When I started my lab at the Dana-Farber Cancer Institute and Harvard Medical School, we began working on another approach: combining RNAi and small molecules in a different way to identify the small molecules’ targets. We wanted to find small molecules that target Rho signaling during cytokinesis. The Rho GTPase pathway is really important in regulating many aspects of the cytoskeleton, but there are not many small molecules available to study proteins in that pathway. It would be nice if we could target Rho directly, but people haven't found any small molecules that target small GTPases because GTP binds very tightly to them and it's difficult to interfere with that interaction. We can't compete with huge pharma companies that have tried for decades to find small molecules that bind to GTPases specifically, so we thought we'd look at the actual pathway itself. The way we did that is that we sensitized cells by doing partial RNAi of Rho GTPase, and then we looked for small molecules that either increased the RNAi phenotype or suppressed it. And by doing that, we found a number of small molecules that we know target Rho signaling in cytokinesis. We don't know yet precisely which proteins in the Rho pathway most of the compounds bind to, but that's one thing my lab is working on right now.
NEW DIRECTIONS
What else are you working on right now?
I'm currently moving my lab to King's College, London, but I have two postdocs who will be staying at my lab at Harvard, and they're both working on aspects that are connected to membrane trafficking and the role of the membrane in cytokinesis. One is working on a small molecule we discovered that's a very potent inhibitor of cytokinesis and that also induces endocytic tubules. These are novel structures that stain positive for a number of different endocytic markers and almost look cytoskeletal but that don't associate with any cytoskeletal features that we've looked at. It's got us looking at connections between endocytosis and cytokinesis.

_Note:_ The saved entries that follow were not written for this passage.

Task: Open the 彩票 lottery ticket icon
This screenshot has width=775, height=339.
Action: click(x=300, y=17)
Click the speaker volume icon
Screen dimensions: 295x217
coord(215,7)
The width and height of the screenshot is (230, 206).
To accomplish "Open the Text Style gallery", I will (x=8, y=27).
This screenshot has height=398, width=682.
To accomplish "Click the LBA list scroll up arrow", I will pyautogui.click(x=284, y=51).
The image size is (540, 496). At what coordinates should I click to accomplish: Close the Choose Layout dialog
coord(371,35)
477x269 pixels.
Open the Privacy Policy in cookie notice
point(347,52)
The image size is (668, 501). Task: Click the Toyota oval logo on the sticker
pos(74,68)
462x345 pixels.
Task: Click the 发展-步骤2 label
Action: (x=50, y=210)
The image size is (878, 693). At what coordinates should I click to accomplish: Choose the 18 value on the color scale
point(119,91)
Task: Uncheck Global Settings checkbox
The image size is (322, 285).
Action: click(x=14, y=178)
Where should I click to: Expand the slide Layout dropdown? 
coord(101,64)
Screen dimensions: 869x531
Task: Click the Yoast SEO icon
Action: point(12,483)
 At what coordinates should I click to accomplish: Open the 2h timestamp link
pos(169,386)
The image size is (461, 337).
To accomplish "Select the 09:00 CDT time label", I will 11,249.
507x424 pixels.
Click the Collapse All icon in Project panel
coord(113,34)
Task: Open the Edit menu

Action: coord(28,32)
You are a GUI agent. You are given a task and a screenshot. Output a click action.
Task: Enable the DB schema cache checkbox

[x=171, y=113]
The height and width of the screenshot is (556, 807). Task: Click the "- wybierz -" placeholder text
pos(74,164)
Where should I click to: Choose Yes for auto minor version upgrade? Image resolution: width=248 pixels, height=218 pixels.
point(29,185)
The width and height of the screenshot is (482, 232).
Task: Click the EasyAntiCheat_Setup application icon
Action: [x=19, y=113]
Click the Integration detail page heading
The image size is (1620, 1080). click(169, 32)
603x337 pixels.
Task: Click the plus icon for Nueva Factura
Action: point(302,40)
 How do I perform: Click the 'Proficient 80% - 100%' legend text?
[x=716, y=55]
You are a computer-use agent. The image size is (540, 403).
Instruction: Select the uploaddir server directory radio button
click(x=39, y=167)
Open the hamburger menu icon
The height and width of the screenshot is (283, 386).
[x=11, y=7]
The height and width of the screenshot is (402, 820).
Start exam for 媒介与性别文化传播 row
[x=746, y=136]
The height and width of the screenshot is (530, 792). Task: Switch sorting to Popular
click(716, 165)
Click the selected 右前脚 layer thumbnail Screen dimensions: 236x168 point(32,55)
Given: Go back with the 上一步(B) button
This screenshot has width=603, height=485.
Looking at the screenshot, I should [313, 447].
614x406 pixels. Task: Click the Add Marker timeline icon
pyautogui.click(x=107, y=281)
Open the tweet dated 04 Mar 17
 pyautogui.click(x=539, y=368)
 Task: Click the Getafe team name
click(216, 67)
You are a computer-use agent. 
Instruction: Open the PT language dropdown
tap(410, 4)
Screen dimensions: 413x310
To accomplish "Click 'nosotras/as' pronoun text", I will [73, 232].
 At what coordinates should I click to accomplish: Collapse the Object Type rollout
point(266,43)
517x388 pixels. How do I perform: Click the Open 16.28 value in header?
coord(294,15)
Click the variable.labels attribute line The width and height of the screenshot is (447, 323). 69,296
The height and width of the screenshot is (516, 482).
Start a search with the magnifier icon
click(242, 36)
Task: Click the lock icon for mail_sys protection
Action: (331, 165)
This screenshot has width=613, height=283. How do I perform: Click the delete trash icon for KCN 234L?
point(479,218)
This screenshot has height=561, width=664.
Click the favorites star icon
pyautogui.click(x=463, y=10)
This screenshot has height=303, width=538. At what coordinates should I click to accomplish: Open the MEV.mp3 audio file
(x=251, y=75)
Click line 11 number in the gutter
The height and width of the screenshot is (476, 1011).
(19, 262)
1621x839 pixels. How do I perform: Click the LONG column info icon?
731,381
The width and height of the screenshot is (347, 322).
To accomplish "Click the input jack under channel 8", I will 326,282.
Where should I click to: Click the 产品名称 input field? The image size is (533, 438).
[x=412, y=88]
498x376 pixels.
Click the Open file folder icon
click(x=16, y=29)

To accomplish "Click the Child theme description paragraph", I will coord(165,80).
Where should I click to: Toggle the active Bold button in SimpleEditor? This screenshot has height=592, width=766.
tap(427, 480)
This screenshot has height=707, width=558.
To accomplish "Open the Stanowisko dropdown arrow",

The other postdoc is looking at the nature of the lipids involved in cytokinesis, using lipodomics and lipid profiling, asking questions such as whether there are changes in the lipid composition of dividing cells versus interphase cells. In a warm-up experiment for that, we used different small molecules to inhibit different lipid biosynthetic pathways, and we found that, if you inhibit ceramide biosynthesis, then you also inhibit cytokinesis.
Is your approach to your work different than that of your biologist colleagues’?
Chemistry as a field is much more interested in discovery-driven research, whereas in biology there's more emphasis on hypothesis-driven research. Discovery-driven research involves screening or doing experiments where you can't predict what the outcome will be or where you can't hypothesize what the outcome will be. I think, in general, the more traditional biologist prefers experiments where people say, “I think that protein X does this, and I will test it in the following ways.” That's a valuable approach, but I think using a less hypothesis-driven approach to generate new tools that can then provide new insights is also valuable.